Die nächsten Verhandlungsrunden im ÖPNV sind etwa in NRW und Berlin für Mitte Februar angesetzt. In Nordrhein-Westfalen will die Gewerkschaft den Druck vorher noch einmal erhöhen, wie der dortige Verhandlungsführer Büddicker sagte. Ob es noch einmal zu einer Warnstreikaktion in allen 15 Bundesländern kommt, blieb aber zunächst offen.
Unterstützung von Fridays for Future
Unterstützt werden die Warnstreiks von der Klimabewegung Fridays for Future (FFF). Die Organisation fordert bessere Arbeitsbedingungen in der Branche als Voraussetzung dafür, dass der Öffentliche Nahverkehr als Alternative zum Auto attraktiver wird.
"Natürlich können wir als Klimabewegung dafür kämpfen, dass Klimaziele im Verkehr eingehalten werden können und die Emissionen endlich sinken", sagte Fridays-for-Future-Aktivistin Luisa Neubauer in Berlin beim Besuch eines Warnstreikpostens der Gewerkschaft ver.di. "Aber das geht am Ende nicht auf, wenn wir ignorieren, unter welchen Bedingungen die Menschen arbeiten."
Selfie mit dem Streikleiter: Luisa Neubauer am Morgen in Berlin.

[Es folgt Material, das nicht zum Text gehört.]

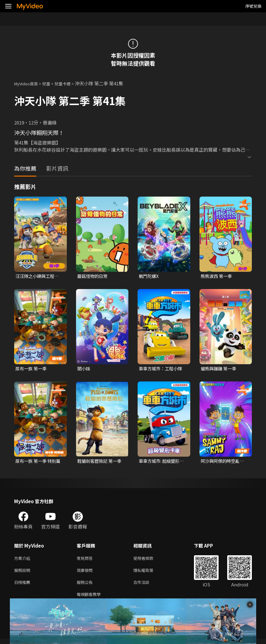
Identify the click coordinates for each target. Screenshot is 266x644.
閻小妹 (84, 369)
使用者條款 (148, 560)
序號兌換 (253, 6)
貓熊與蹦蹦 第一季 (220, 369)
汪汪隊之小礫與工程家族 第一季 (38, 276)
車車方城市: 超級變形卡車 (160, 462)
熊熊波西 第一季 (217, 276)
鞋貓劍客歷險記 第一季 (101, 462)
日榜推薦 (23, 586)
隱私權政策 (148, 573)
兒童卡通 (69, 83)
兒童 (51, 83)
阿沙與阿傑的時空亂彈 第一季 (224, 462)
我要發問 (86, 573)
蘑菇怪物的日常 (93, 276)
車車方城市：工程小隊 (162, 369)
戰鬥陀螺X (149, 276)
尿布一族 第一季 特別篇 (37, 462)
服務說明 (23, 573)
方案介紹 (23, 560)
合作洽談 (146, 586)
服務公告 (86, 586)
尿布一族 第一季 (32, 369)
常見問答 (86, 560)
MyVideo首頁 (28, 83)
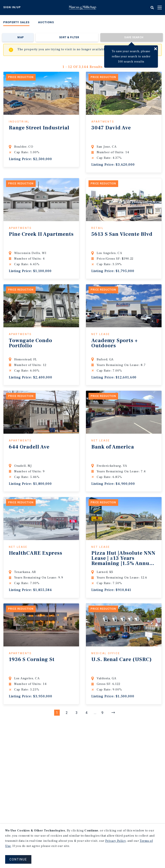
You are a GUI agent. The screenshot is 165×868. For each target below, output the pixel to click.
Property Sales (16, 22)
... (95, 713)
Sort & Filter (69, 37)
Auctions (46, 22)
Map (21, 37)
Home (82, 7)
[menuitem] (16, 23)
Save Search (134, 37)
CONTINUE (18, 859)
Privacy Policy (116, 841)
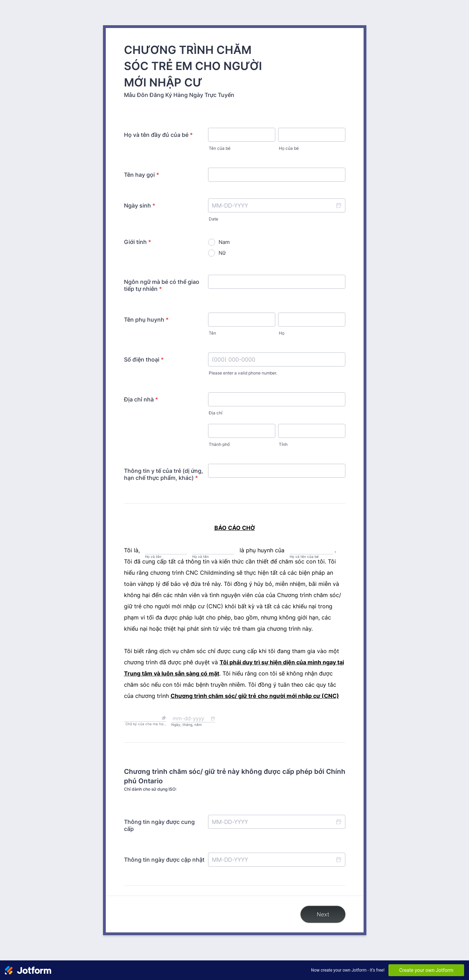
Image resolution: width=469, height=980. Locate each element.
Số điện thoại (144, 360)
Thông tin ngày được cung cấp (160, 825)
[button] (338, 205)
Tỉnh (283, 444)
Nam (224, 242)
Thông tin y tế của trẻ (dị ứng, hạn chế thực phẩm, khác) (164, 474)
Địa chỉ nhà (141, 399)
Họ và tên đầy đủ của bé (158, 135)
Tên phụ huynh (146, 320)
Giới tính (137, 242)
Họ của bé (289, 148)
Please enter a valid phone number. (243, 373)
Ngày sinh (140, 205)
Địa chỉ (215, 413)
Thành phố (219, 444)
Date (213, 219)
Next (323, 914)
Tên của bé (219, 148)
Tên (212, 333)
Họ (281, 333)
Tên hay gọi (142, 175)
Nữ (222, 253)
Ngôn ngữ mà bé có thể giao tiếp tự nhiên (162, 285)
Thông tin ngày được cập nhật (164, 859)
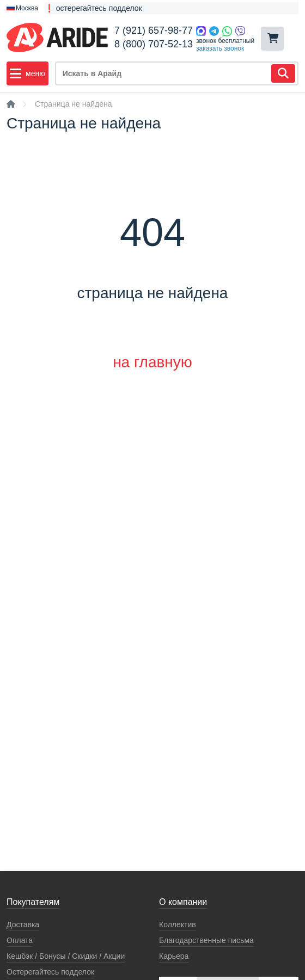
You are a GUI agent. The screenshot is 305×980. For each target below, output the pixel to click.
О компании (183, 902)
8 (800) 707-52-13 (154, 44)
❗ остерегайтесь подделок (93, 8)
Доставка (23, 924)
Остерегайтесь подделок (50, 972)
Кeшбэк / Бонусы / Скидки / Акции (65, 956)
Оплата (20, 940)
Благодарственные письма (206, 940)
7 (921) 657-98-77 (154, 30)
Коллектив (178, 924)
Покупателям (33, 902)
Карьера (174, 956)
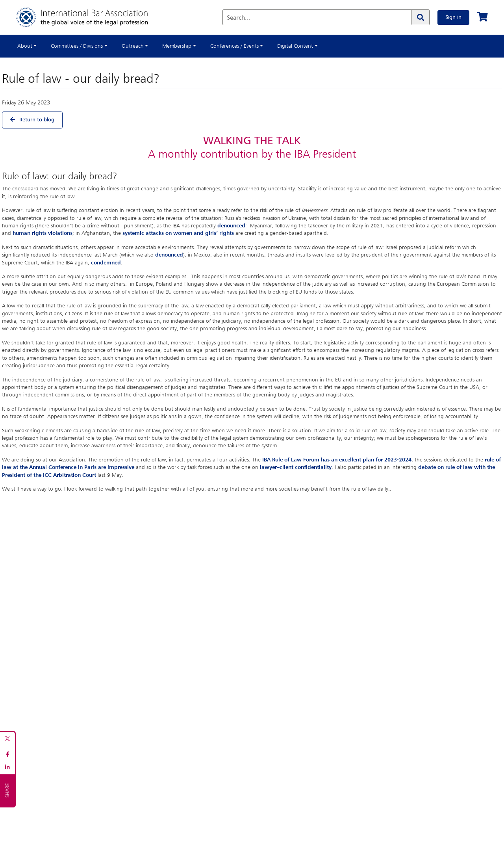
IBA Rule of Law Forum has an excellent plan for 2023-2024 (337, 460)
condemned (106, 263)
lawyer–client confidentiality (296, 467)
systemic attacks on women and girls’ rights (178, 233)
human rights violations (43, 233)
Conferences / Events (234, 46)
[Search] (420, 17)
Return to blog (32, 119)
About (25, 46)
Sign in (453, 17)
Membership (177, 46)
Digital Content (295, 46)
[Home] (90, 17)
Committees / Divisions (77, 46)
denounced (231, 226)
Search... (239, 18)
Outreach (133, 46)
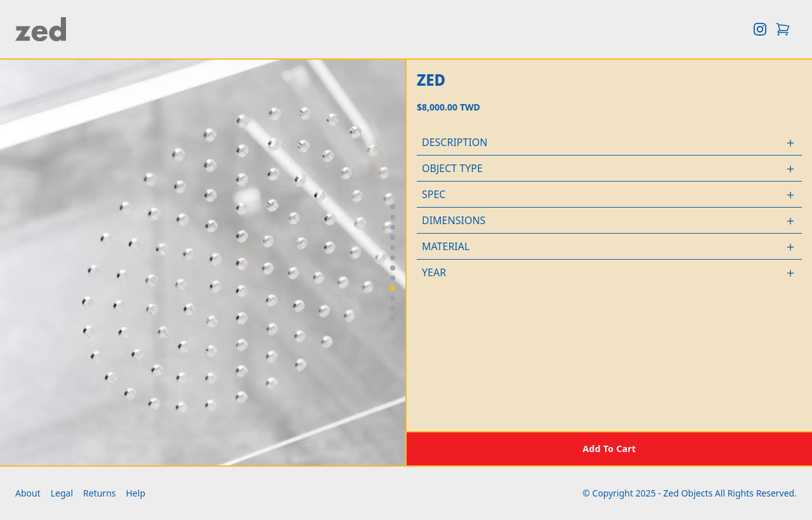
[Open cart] (783, 29)
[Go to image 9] (393, 288)
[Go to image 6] (393, 258)
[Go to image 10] (393, 298)
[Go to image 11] (393, 309)
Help (136, 493)
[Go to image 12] (393, 319)
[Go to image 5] (393, 248)
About (28, 493)
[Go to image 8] (393, 278)
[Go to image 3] (393, 227)
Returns (99, 493)
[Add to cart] (609, 448)
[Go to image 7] (393, 268)
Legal (62, 493)
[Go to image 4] (393, 237)
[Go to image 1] (393, 207)
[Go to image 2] (393, 217)
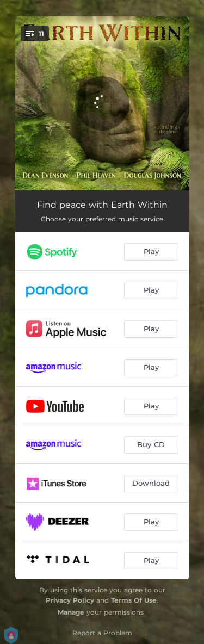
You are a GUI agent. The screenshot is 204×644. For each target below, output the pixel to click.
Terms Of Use (134, 600)
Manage (71, 612)
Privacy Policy (70, 600)
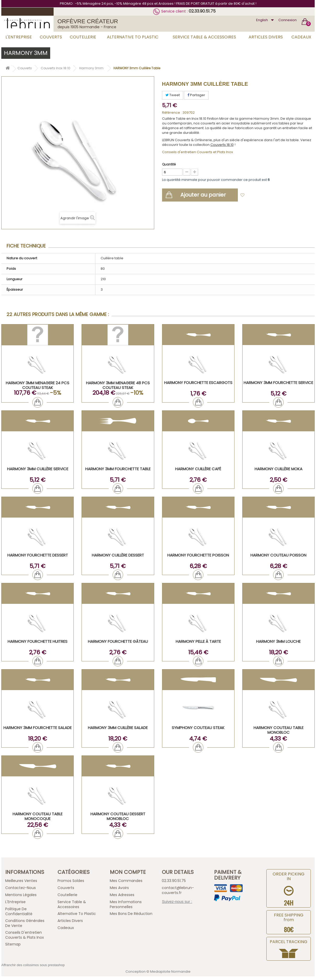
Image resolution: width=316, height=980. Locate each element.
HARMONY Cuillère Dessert (118, 555)
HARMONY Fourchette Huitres (37, 641)
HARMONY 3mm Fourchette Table (118, 469)
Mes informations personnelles (126, 904)
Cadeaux (301, 37)
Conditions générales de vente (25, 923)
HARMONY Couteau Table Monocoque (37, 816)
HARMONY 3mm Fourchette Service (278, 382)
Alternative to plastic (133, 37)
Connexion (287, 20)
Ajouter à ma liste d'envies (271, 195)
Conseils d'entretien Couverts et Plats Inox (197, 152)
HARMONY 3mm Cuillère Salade (118, 727)
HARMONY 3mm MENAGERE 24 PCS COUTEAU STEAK (37, 385)
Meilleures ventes (21, 881)
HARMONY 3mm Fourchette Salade (37, 727)
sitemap (13, 944)
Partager (196, 95)
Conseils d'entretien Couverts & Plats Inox (24, 935)
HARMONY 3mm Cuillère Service (38, 469)
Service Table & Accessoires (204, 37)
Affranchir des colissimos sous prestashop (33, 965)
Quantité (169, 164)
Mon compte (128, 872)
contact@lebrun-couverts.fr (178, 890)
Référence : (172, 113)
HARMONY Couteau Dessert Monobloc (118, 816)
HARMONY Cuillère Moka (278, 469)
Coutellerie (83, 37)
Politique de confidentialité (19, 911)
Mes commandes (126, 881)
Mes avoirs (119, 888)
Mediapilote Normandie (170, 971)
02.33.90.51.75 (202, 11)
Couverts (51, 37)
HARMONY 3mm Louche (278, 641)
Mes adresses (122, 895)
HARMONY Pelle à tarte (198, 641)
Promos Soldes (71, 881)
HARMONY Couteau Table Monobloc (278, 730)
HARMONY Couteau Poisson (278, 555)
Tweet (173, 95)
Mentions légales (21, 895)
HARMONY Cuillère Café (198, 469)
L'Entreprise (19, 37)
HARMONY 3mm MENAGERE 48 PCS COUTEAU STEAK (118, 385)
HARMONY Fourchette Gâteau (118, 641)
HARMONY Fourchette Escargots (198, 382)
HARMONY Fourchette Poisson (198, 555)
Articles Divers (266, 37)
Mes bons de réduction (131, 913)
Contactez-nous (21, 888)
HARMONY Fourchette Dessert (38, 555)
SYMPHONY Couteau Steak (198, 727)
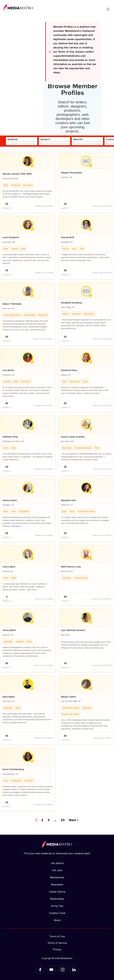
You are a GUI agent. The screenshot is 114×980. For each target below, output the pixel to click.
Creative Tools (57, 913)
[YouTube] (51, 969)
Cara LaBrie (9, 566)
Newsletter (57, 885)
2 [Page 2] (42, 820)
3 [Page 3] (48, 820)
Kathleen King (10, 437)
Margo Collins (68, 697)
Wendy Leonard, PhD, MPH (17, 173)
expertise (13, 139)
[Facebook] (40, 969)
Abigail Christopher (71, 172)
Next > (73, 820)
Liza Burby (8, 370)
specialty (45, 139)
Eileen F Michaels (12, 304)
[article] (28, 182)
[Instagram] (63, 969)
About (57, 920)
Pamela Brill (68, 237)
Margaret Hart (68, 500)
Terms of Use (57, 936)
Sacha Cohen (10, 500)
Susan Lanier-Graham (73, 437)
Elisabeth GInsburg (71, 302)
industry (78, 139)
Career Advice (57, 892)
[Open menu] (108, 9)
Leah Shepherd (11, 237)
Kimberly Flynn (69, 370)
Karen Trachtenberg (13, 769)
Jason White (9, 630)
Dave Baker (9, 697)
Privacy (57, 950)
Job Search (57, 863)
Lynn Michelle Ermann (73, 630)
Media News (57, 899)
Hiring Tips (57, 906)
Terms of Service (57, 943)
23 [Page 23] (63, 820)
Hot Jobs (57, 870)
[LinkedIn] (74, 969)
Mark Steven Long (71, 566)
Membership (57, 877)
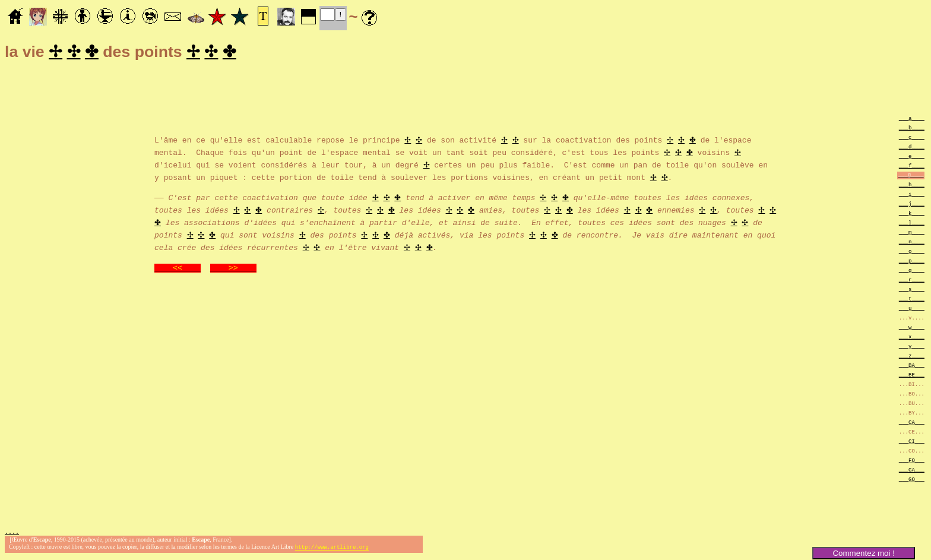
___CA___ (911, 423)
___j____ (911, 205)
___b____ (911, 129)
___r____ (911, 281)
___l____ (911, 224)
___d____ (911, 148)
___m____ (911, 233)
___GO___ (911, 480)
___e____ (911, 157)
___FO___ (911, 461)
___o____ (911, 252)
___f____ (911, 167)
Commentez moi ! (863, 553)
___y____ (911, 347)
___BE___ (911, 376)
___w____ (911, 328)
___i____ (911, 195)
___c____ (911, 138)
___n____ (911, 243)
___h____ (911, 186)
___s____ (911, 290)
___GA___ (911, 471)
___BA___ (911, 366)
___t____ (911, 300)
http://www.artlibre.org (332, 550)
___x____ (911, 338)
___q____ (911, 271)
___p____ (911, 262)
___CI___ (911, 442)
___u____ (911, 309)
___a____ (911, 119)
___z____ (911, 357)
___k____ (911, 214)
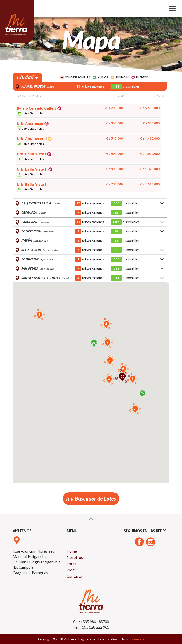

Hamburger Flughafen ebenfalls bestreikt
Auch die Grünen solidarisierten sich am Freitag mit den Streikenden. Diese seien "die alltäglichen Klimahelden", sagte die Vorsitzende der grünen Fraktion im Bundestag, Katharina Dröge: "Sie schaffen mit ihrer Arbeit jeden Tag, dass Millionen Menschen in Deutschland klimafreundlich und zu bezahlbaren Preisen unterwegs sind. Deshalb ist der Einsatz für gute Arbeitsbedingungen wichtig."
Ver.di bestreikt nicht nur den Öffentlichen Nahverkehr. Auch am Hamburger Flughafen rief die Gewerkschaft das Bodenpersonal zum Ausstand auf. Die ersten An- und Abflüge dort fielen am Morgen - wie geplant - aus. Bereits am Donnerstag hatte es an insgesamt elf deutschen Flughäfen zahlreiche Flugausfälle aufgrund von Warnstreiks gegeben.